ECLI:NL:GHAMS:2018:3730
Gerechtshof Amsterdam
- Beschikking
- Rechtspraak.nl
Ondertoezichtstelling van een minderjarige in het kader van een geschil tussen ouders
In deze zaak gaat het om de ondertoezichtstelling van een minderjarige, [de minderjarige], die is geboren uit de relatie tussen de moeder en de vader. De moeder heeft het gezag over [de minderjarige], die bij haar woont. De ouders hebben een tijdelijke omgangsregeling afgesproken, maar er zijn zorgen over de uitvoering hiervan, vooral door de spanningen tussen de ouders. De kinderrechter heeft op 14 december 2017 de Raad voor de Kinderbescherming verzocht om onderzoek te doen naar de gezagsvoorziening en de omgangsregeling.

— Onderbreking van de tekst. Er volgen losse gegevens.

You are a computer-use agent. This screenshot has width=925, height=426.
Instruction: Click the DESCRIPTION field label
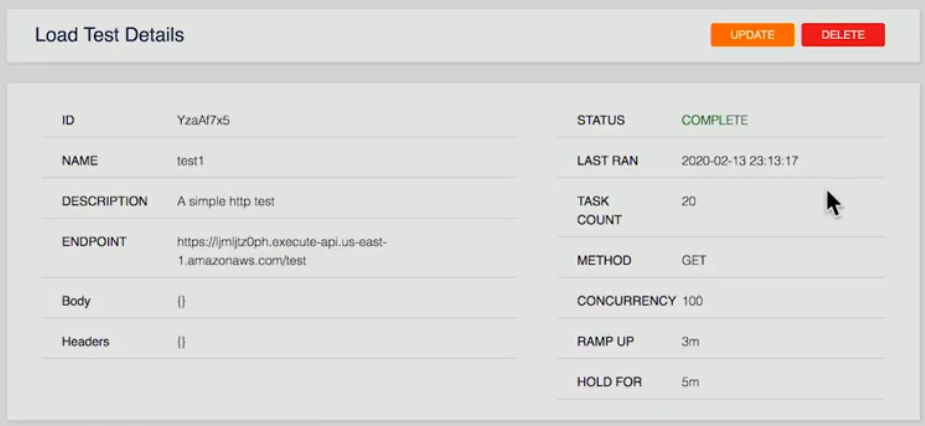104,201
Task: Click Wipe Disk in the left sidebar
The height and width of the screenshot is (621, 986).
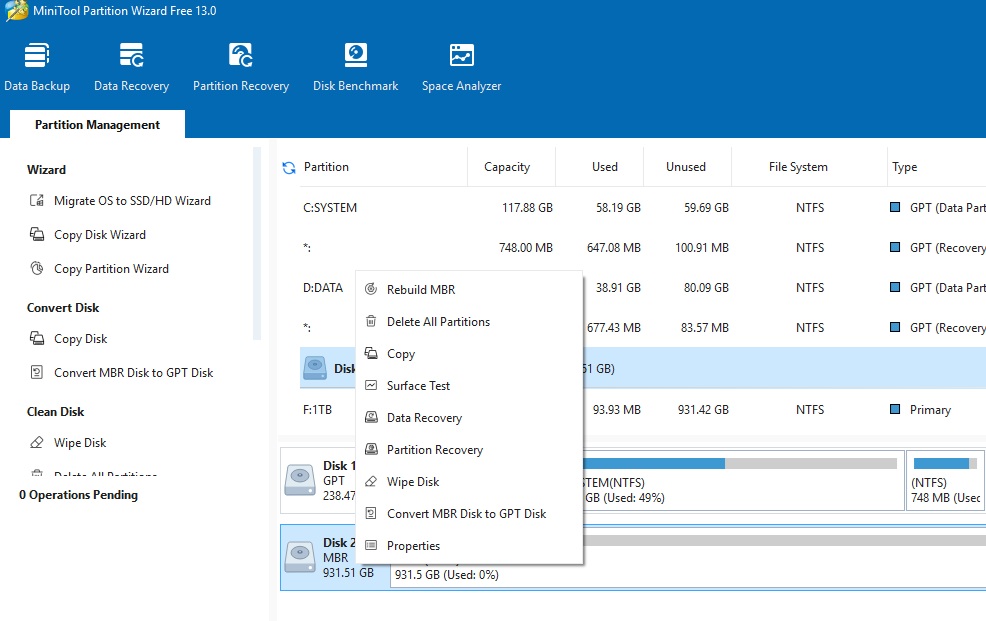Action: (80, 443)
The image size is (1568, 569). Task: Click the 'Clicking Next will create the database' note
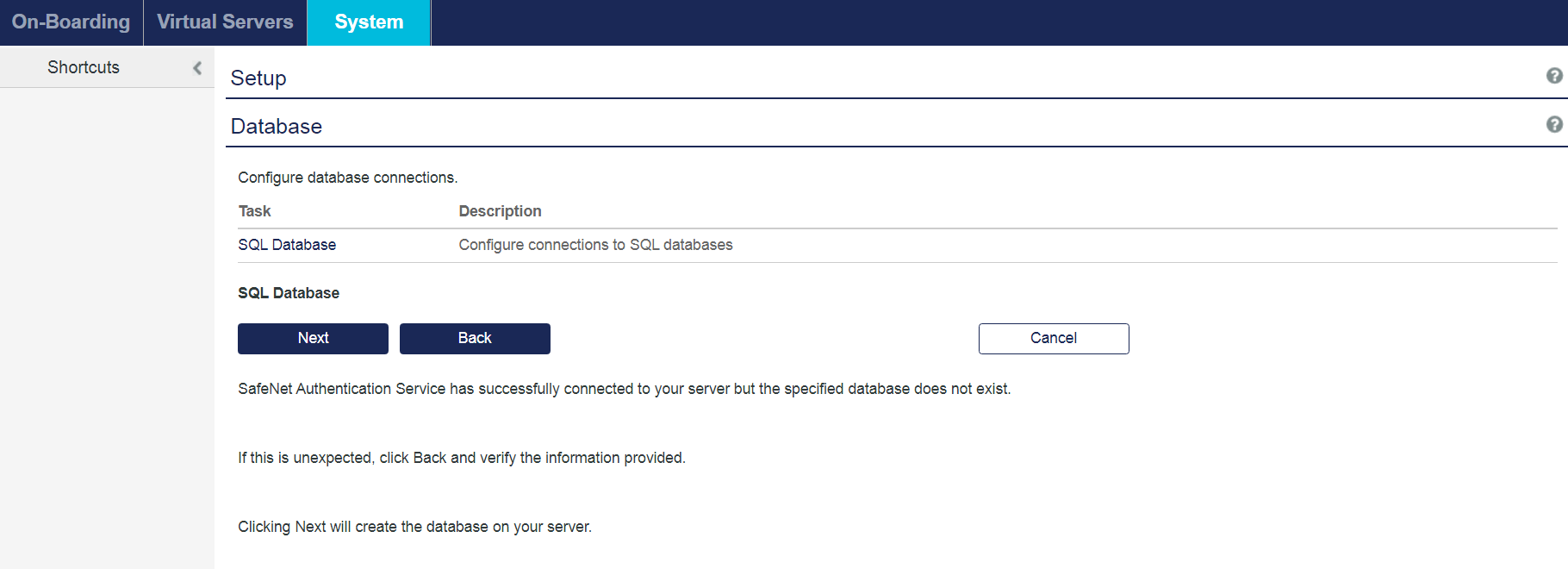414,527
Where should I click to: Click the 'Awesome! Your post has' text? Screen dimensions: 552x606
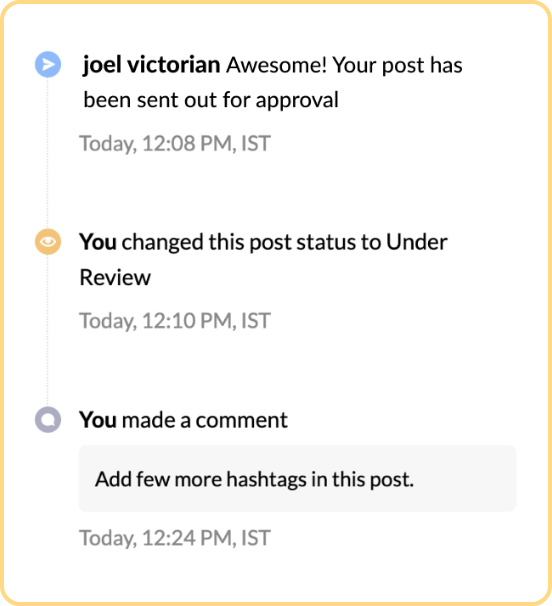click(344, 65)
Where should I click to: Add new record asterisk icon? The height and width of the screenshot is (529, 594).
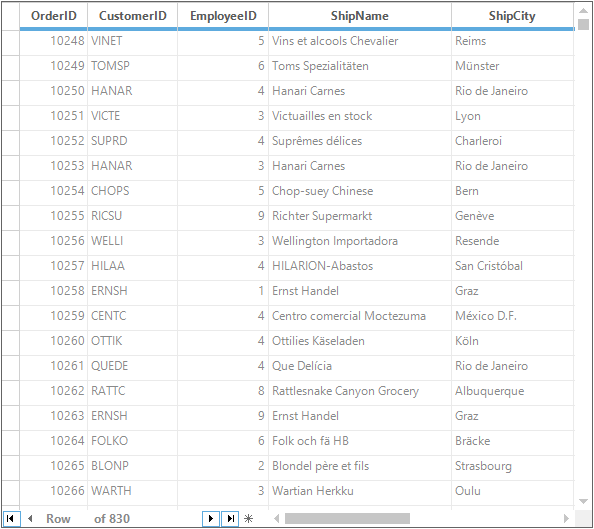pyautogui.click(x=249, y=518)
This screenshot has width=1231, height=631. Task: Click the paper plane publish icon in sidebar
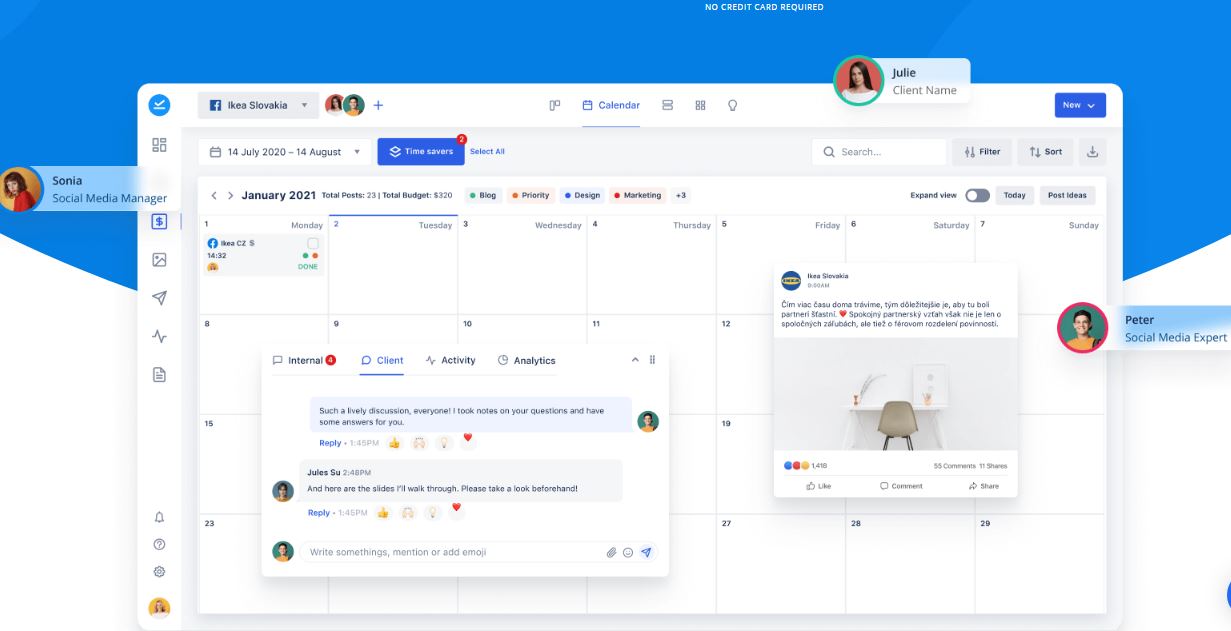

De moeder is in hoger beroep gekomen tegen de beschikking van de kinderrechter die de ondertoezichtstelling heeft opgelegd, en verzoekt om vernietiging van deze beschikking.
Tijdens de mondelinge behandeling is naar voren gekomen dat de omgangsregeling niet goed verloopt en dat de vader zich niet altijd aan de afspraken houdt. De moeder heeft zorgen over de invloed van de vader op [de minderjarige], vooral gezien zijn verleden met drugs en criminaliteit. De Raad voor de Kinderbescherming heeft echter aangegeven dat de ondertoezichtstelling noodzakelijk is om de ontwikkeling van [de minderjarige] te beschermen, gezien de spanningen tussen de ouders en de impact daarvan op het kind.
Het hof heeft geoordeeld dat de gronden voor de ondertoezichtstelling aanwezig zijn, omdat de ouders niet in staat zijn om een veilige en voorspelbare omgeving voor [de minderjarige] te creëren. De moeder heeft betoogd dat de ondertoezichtstelling niet nodig is, maar het hof is van mening dat de situatie van [de minderjarige] een dergelijke maatregel rechtvaardigt. De bestreden beschikking is dan ook bekrachtigd, en het hof heeft besloten dat de ondertoezichtstelling voor de duur van een jaar gehandhaafd blijft.